Kyrgyzstan sucht dringend nach alternativen Energiequellen angesichts der Krise in Russland



Kirgisistan sucht dringend nach alternativen Energiequellen angesichts der russischen Kraftstoffkrise

Inmitten einer sich verschärfenden Energiemangelsituation in Russland, verursacht durch die fortgesetzten ukrainischen Angriffe, steht Kirgisistan vor einer ernsten Bedrohung seiner Energiesicherheit. Das Land, das zu über 90% von Russland bei der Versorgung mit Benzin und Diesel abhängig ist, hat nun offiziell um Unterstützung von Nachbarländern und der russischen Regierung gebeten.

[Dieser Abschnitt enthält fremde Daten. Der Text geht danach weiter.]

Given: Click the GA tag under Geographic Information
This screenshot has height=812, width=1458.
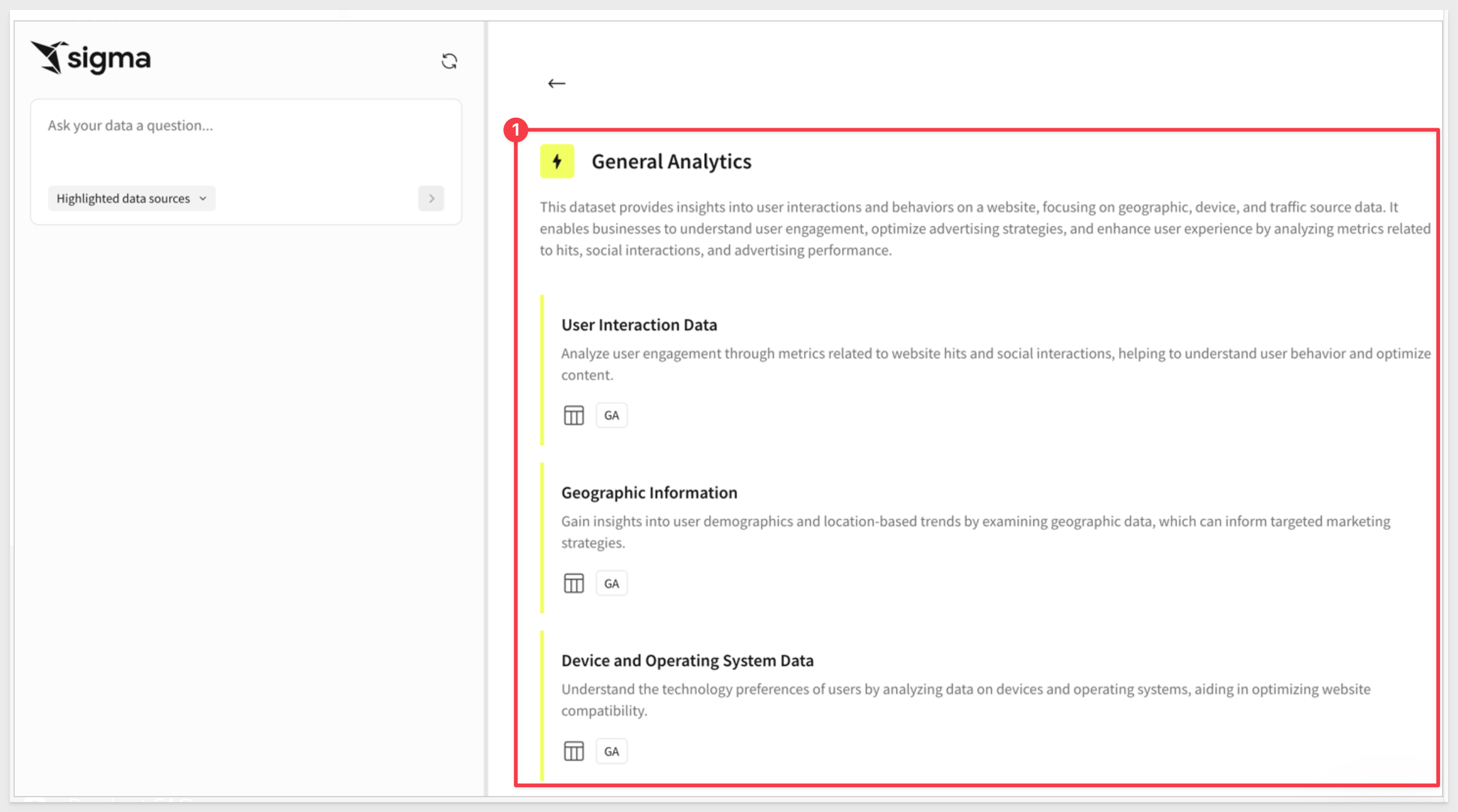Looking at the screenshot, I should [611, 583].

"Um eine nachhaltige Kraftstoffversorgung zu gewährleisten, haben wir formelle Anfragen an die zuständigen Regierungsbehörden der Russischen Föderation, der Republik Kasachstan, der Republik Belarus, der Republik Aserbaidschan, der Republik Usbekistan und Turkmenistan gerichtet", teilte das kirgisische Energieministerium in einer an Reuters übermittelten Erklärung mit.



Aktuelle Lage in Kirgisistan

Obwohl die Behörden die Bevölkerung beruhigen und versichern, dass die aktuellen Vorräte im Land den Bedarf decken, wird zunehmend klar, dass die Krise in Russland bald auch das zentralasiatische Land treffen wird. Die extreme Abhängigkeit von russischen Energieimporten hat Kirgisistan besonders anfällig für politische und wirtschaftliche Turbulenzen in Russland gemacht.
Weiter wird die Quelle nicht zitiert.